* [DIRECTIONS] Each entry that appears below should be restated exactly as it is.
+++ INPUT RECORDS
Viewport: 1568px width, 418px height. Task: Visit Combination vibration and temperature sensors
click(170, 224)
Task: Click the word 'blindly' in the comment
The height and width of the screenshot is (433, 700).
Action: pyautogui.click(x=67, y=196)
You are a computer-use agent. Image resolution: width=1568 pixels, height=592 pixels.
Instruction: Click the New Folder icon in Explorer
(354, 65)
++++++
* [SOLUTION TO THIS TASK]
Viewport: 1568px width, 418px height. Task: Visit Combination vibration and temperature sensors
click(170, 224)
Task: Click the word 'blindly' in the comment
The height and width of the screenshot is (433, 700).
Action: pyautogui.click(x=67, y=196)
You are a computer-use agent. Image resolution: width=1568 pixels, height=592 pixels.
Instruction: Click the New Folder icon in Explorer
(354, 65)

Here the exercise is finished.